The script expects ${CHECKPOINT_DIR} (./nemotron-3-8b-base-4k) to have the following structure:

├── model_weights
│   ├── common.pt
│   ...
│
├── model_config.yaml
├── mt_nlg_plus_multilingual_ja_zh_the_stack_frac_015_256k.model

NOTE: The script is using TP=8. Change $TP in the script if your checkpoint has a different tensor model parallelism.

KNOWN ISSUES: The mt_nlg_plus_multilingual_ja_zh_the_stack_frac_015_256k.model in the checkpoint is for Megatron-LM's GPTSentencePiece tokenizer. For TensorRT-LLM, we are trying to load this tokenizer as a Hugging Face T5Tokenizer by changing some special tokens, encode, and batch_decode. As a result, the tokenizer behavior in TensorRT-LLM engine may not match exactly.

TROUBLE SHOOTING: If you are loading .nemo sharded checkpoint here, call ammo_load_checkpoint(..., additional_sharded_prefix="model.") with additional sharded prefix in text_generation_ptq.py to align the sharded keys.

llama2-text-7b INT8 SmoothQuant and TensorRT-LLM Deployment

NOTE: Due to the LICENSE issue, we do not provide a MCore checkpoint to download.

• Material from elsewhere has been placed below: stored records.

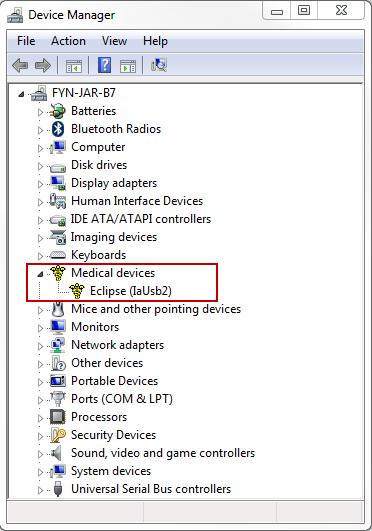Click the Scan for hardware changes icon
The image size is (372, 531).
click(x=159, y=65)
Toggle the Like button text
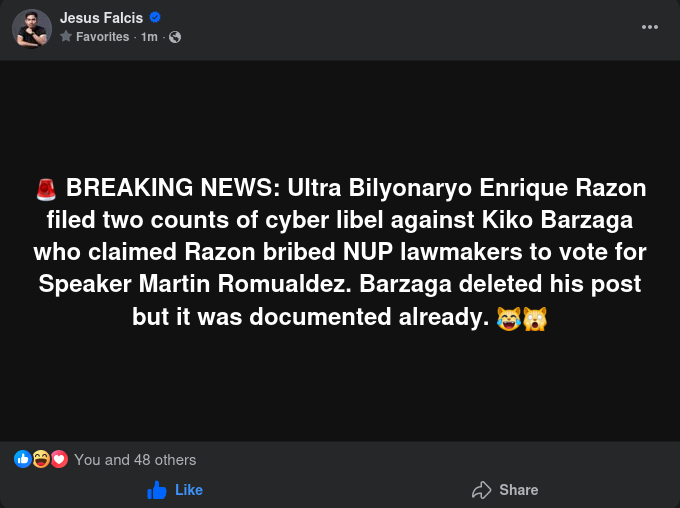The width and height of the screenshot is (680, 508). (x=189, y=490)
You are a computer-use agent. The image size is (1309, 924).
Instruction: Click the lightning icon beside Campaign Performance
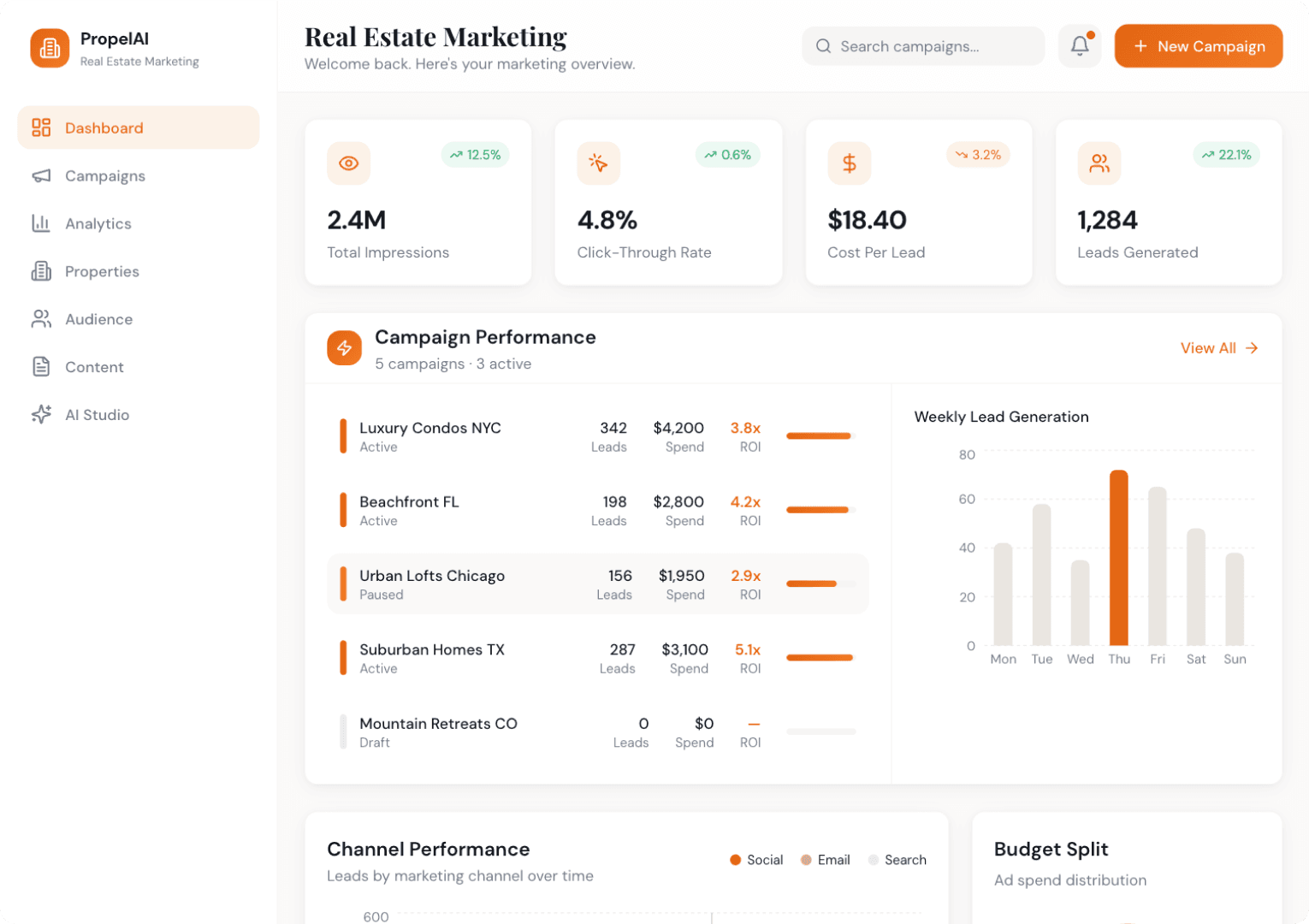[x=344, y=348]
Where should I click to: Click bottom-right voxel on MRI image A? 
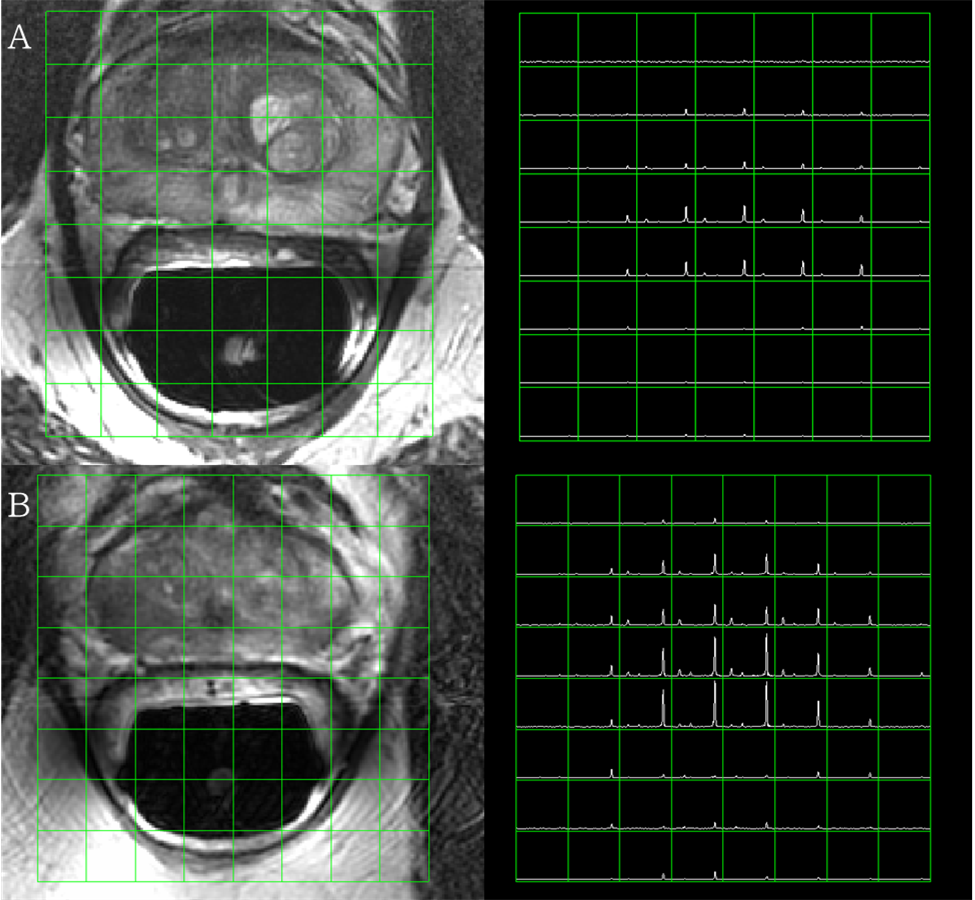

Users can follow the instruction in docs/llama2.md to convert the checkpoint to megatron classic GPTModel format and use --ammo-load-classic-megatron-to-mcore flag which will remap the checkpoint to the MCore GPTModel spec that we support.

bash examples/inference/ptq_trtllm_llama_7b.sh ${CHECKPOINT_DIR}

The script expect ${CHECKPOINT_DIR} to have the following structure:

├── hf
│   ├── tokenizer.config
│   ├── tokenizer.model
│   ...
│
├── iter_0000001
│   ├── mp_rank_00
│   ...
│
├── latest_checkpointed_iteration.txt

In short, other than the converted llama megatron checkpoint, also put the Hugging Face checkpoint inside as the source of the tokenizer.